Just as the barker Trump refrains studiously from shouting-out the names of real swamp-dwellers such as the banksters at Goldman Sachs and JPM Chase, his UK counterparts fail to identify the real source of their country’s “loss of control”, namely, the completely free lunches and free rides given to the rapacious global corporations and malfeasant banks such as Barclays and HSBC since the 1970s.
A Tory or New Labour prime minister from Thatcher onwards is much more likely to have a fine dinner at Downing Street with Rupert Murdoch or Richard Branson than a cup of tea with the head of a charity for homeless people, let alone a group of homeless persons.
As my late mother, though somewhat limited in her wisdom, used to say: “you judge people by the company they keep”.
Of course, it’s a great deal easier to lay the blame for the ills besetting the US and UK at the feet of a just-about-managing (JAM) Guatemalan hotel maid or Romanian fruit picker. Or refugees and asylum seekers.
The sad thing is that so many people have fallen for this twaddle.
Anyone– not wealthy– who thinks the interests of ordinary Americans and Brits coincide with those of the plutocratic creeps who run Goldman Sachs and Barclays, or Murdoch and Branson, needs to have their head examined. The real interests of any American or Brit who is, or almost is, a JAM, are much more likely to coincide with those of a Guatemalan hotel maid working in Los Angeles or a Romanian fruit picker working in an orchard in Kent.

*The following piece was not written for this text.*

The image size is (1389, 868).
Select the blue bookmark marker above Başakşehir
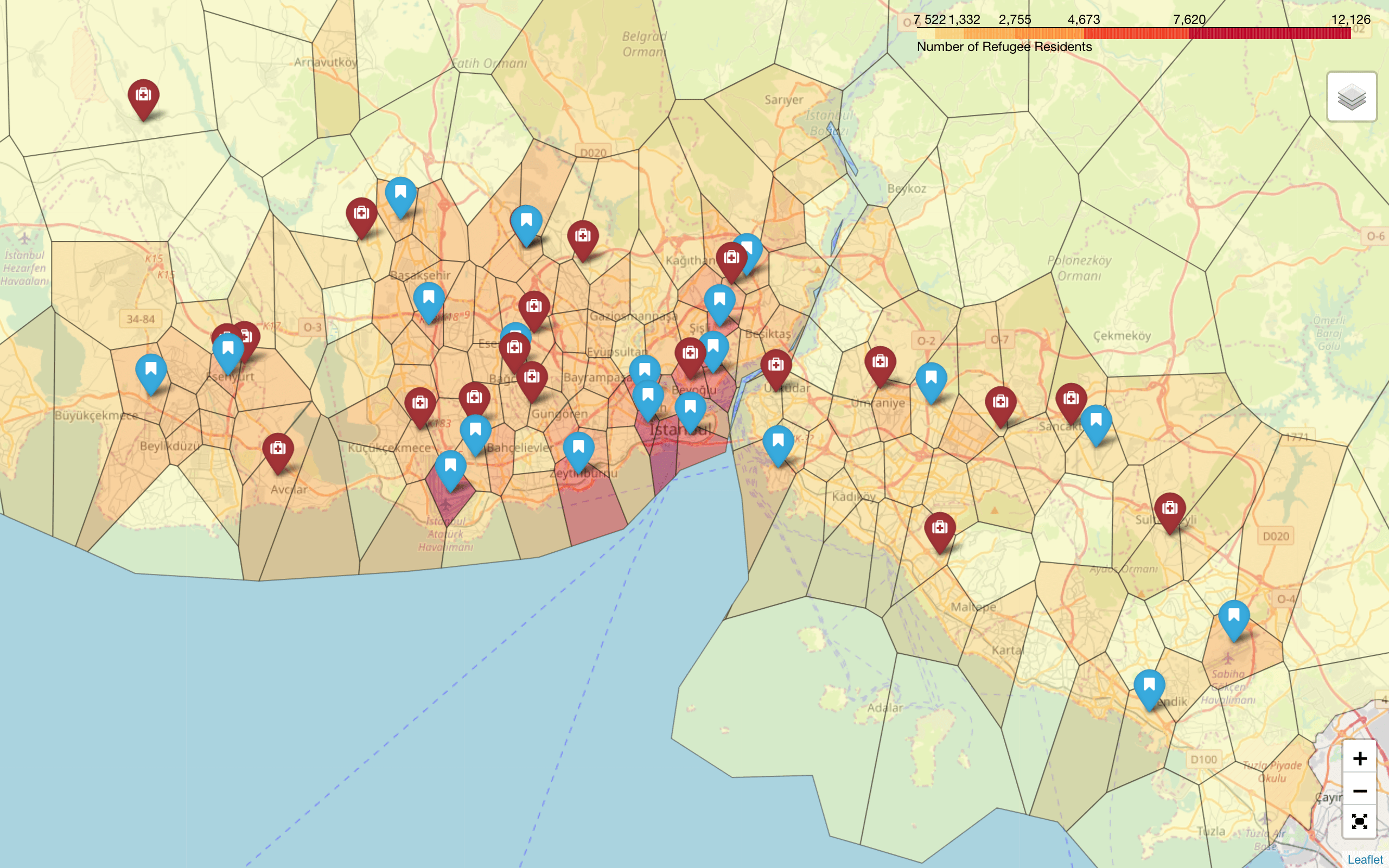click(400, 194)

The US and UK have been in a crisis of capitalist accumulation since Thatcher and Reagan (and before that of course), but their alleged “decline” is not due to the JAMs subsisting on capitalism’s crumbs.

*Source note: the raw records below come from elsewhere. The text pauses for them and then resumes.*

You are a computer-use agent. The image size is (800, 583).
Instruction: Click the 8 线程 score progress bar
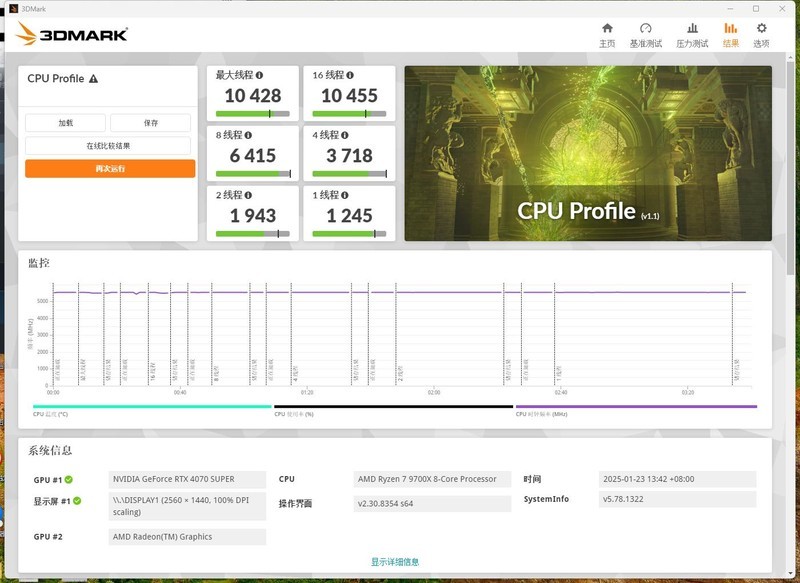[x=252, y=172]
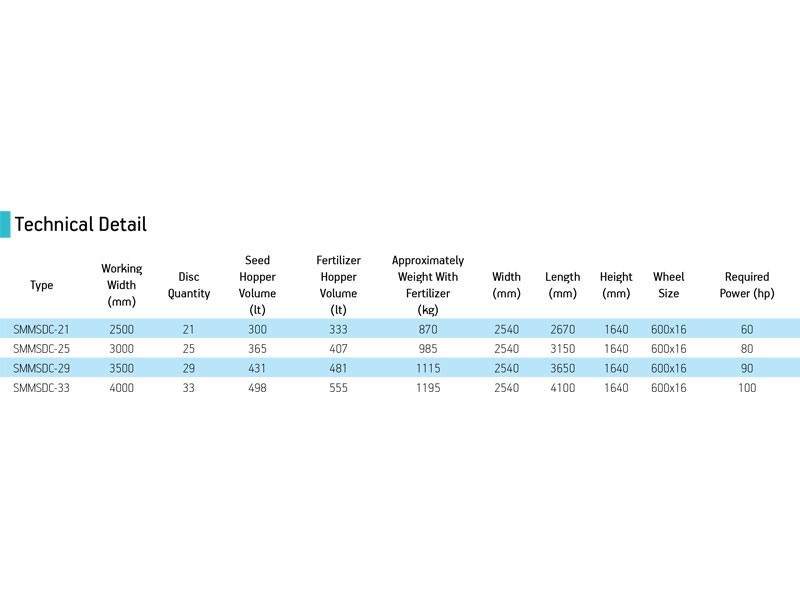Select Approximately Weight With Fertilizer header
The image size is (800, 600).
(x=428, y=285)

These crumb-feeders include a sizeable proportion of society’s underdogs: the disabled who can’t work, those who work but still live below the poverty line (these amount to 60% of the UK’s poor), those who have little or no alternative to “contingent” employment (e.g. those living in derelict West Virginian or Yorkshire coal-mining towns where coal is no longer mined), those who subsist on ever-diminishing welfare, the above-mentioned immigrant JAMs, and so forth.
These crumb-feeders struggle while those who benefit inordinately from neoliberalism, primarily the stock-portfolio class, prosper at levels unprecedented since the 1920s.
Contrast the crumb-feeders’ standard diet, where fresh vegetables in the poorer inner-city areas are often unaffordable or unavailable, with the Huffington Post report highlighting the contrast between Theresa May’s cursory15-minute visit to the site of the huge fire that destroyed the high-rise Grenfell Tower in London and the 50-minute arse-licking fest she had at the swanky Savoy hotel, the same day, with multimillionaire banksters who donate to the Conservative Party.
The menu at the Savoy shindig included truffles, slow-roasted salt marsh rump of lamb, mango pie with Italian meringue and exotic jelly, and a tropical fruit sorbet, washed down with a Brook Ridge Marlborough Sauvignon Blanc 2016 and Casa Silva Coleccion Merlot 2014.
For the crumb-feeders, “taking back control” must involve getting rid of an economic system which gives them tidbits while the stock-portfolio class corrals immense wealth. This regaining of “control” will have nothing to do with a confected but still vicious nationalist xenophobia, of the kind sponsored by the malign dolts Trump and Farage, and everything to do with the project of a radical democratic socialism/communism.
A splendid Casa Silva Coleccion Merlot 2014, or “exotic jelly” (whatever that is), for everyone who desires it, and not just Theresa May and her multimillionaire bankster supporters!